### What to produce
Which lines in the data below contain the word "Toggle"? Gather every such line and copy each one out in full.

Records from a dataset:
************

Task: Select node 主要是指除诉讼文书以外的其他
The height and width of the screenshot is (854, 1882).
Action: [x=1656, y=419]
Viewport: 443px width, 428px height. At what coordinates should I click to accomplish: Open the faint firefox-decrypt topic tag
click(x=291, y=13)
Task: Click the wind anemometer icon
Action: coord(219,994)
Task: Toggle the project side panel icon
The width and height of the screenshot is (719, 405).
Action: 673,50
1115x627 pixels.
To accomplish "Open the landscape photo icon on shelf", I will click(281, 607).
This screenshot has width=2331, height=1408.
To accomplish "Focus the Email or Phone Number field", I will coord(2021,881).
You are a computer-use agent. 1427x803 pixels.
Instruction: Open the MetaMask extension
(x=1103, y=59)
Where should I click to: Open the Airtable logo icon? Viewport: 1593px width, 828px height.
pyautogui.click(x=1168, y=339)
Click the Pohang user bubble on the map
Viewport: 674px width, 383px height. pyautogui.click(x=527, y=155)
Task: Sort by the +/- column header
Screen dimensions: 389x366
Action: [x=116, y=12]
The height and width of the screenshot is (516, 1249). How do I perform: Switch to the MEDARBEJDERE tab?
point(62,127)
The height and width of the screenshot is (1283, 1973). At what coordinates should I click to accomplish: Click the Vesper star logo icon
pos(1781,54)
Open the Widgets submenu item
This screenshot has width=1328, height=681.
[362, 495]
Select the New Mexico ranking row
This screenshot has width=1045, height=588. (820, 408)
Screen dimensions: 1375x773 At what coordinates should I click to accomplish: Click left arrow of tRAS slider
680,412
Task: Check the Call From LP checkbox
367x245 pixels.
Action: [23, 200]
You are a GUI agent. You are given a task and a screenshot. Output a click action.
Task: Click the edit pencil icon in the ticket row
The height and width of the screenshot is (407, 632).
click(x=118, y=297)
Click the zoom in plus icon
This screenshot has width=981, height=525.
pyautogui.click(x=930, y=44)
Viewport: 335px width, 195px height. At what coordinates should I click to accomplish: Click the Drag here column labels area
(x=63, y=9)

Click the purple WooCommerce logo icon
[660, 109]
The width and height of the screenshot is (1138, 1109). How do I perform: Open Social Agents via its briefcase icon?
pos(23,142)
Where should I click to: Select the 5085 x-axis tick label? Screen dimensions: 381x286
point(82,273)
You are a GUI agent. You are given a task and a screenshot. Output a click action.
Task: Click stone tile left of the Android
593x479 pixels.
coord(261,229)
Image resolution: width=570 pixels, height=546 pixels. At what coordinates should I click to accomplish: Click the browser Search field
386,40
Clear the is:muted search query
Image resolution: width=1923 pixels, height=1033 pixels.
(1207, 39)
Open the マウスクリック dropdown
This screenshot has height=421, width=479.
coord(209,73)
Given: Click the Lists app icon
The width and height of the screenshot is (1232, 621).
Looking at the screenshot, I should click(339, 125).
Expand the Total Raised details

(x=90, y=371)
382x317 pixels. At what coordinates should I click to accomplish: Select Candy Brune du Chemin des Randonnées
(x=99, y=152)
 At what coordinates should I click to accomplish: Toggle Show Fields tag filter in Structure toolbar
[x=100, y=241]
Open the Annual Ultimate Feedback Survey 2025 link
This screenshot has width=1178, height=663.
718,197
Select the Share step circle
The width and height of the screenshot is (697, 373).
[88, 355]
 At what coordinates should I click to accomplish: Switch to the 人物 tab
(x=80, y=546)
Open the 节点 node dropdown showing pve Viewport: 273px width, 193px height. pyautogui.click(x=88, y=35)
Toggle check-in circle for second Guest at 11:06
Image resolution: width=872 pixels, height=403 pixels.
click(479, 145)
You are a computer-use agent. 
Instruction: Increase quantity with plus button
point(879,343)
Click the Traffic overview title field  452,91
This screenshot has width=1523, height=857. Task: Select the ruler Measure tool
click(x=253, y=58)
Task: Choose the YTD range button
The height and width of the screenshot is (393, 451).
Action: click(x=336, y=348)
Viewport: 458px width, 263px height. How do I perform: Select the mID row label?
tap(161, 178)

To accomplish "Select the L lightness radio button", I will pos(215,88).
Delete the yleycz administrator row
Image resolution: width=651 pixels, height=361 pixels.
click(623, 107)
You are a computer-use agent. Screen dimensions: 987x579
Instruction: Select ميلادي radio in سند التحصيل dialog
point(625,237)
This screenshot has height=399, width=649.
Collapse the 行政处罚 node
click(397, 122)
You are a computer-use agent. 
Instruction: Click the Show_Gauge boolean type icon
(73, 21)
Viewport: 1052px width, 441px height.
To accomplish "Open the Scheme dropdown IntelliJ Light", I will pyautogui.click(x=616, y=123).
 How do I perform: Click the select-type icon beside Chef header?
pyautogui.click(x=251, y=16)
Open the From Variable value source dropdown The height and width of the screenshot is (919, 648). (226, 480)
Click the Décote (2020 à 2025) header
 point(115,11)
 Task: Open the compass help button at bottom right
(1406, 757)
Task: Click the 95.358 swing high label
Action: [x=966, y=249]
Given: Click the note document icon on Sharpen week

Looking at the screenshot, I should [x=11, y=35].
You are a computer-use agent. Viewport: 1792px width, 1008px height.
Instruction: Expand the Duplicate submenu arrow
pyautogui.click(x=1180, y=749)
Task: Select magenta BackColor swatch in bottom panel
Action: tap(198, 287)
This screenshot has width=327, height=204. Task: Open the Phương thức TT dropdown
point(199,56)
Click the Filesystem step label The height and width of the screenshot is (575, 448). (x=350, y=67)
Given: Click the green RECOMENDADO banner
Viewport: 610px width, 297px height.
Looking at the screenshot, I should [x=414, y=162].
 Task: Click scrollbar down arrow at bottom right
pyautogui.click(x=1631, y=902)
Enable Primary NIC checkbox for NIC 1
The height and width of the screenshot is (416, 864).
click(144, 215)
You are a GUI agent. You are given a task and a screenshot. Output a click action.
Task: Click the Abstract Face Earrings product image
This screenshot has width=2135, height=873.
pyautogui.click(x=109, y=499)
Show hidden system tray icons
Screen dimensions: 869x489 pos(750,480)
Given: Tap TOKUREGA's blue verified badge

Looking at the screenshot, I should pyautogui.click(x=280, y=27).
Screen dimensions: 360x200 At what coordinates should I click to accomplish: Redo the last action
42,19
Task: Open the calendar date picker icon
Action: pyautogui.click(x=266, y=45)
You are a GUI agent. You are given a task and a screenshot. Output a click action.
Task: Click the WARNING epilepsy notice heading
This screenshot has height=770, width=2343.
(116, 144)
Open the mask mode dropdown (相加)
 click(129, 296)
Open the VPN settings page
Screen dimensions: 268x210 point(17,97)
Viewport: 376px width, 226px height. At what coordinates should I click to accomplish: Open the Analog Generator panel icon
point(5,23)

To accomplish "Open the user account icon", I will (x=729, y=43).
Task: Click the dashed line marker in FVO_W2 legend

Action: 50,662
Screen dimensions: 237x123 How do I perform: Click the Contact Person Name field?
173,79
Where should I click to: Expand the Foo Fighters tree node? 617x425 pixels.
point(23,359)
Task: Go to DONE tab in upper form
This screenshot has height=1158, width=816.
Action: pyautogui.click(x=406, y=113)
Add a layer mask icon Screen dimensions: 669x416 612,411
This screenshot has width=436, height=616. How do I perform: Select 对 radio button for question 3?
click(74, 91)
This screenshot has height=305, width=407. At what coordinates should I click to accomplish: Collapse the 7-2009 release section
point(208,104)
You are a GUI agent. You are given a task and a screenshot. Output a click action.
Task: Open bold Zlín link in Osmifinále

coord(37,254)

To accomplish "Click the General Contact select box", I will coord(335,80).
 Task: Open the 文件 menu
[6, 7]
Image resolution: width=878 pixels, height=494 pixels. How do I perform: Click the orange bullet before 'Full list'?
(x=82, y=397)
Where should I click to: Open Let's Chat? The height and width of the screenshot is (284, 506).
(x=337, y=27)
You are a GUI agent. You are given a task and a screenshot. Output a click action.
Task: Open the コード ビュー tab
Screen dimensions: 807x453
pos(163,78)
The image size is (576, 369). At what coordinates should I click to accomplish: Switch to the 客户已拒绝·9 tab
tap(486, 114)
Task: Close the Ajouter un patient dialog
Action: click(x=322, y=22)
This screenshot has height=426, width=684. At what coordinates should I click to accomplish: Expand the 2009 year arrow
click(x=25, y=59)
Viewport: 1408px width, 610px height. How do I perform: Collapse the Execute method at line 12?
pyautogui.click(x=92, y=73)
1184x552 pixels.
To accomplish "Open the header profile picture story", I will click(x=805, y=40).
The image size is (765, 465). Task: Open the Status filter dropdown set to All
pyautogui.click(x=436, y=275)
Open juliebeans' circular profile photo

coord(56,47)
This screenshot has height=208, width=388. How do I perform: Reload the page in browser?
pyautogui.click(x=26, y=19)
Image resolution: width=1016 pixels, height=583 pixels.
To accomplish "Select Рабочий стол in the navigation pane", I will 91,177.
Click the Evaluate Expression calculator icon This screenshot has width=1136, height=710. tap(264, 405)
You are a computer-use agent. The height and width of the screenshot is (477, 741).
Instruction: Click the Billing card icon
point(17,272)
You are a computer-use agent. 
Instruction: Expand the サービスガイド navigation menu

************

### Written reply
Task: Toggle the project side panel icon
 At what coordinates should I click to accomplish: Toggle Show Fields tag filter in Structure toolbar
Toggle check-in circle for second Guest at 11:06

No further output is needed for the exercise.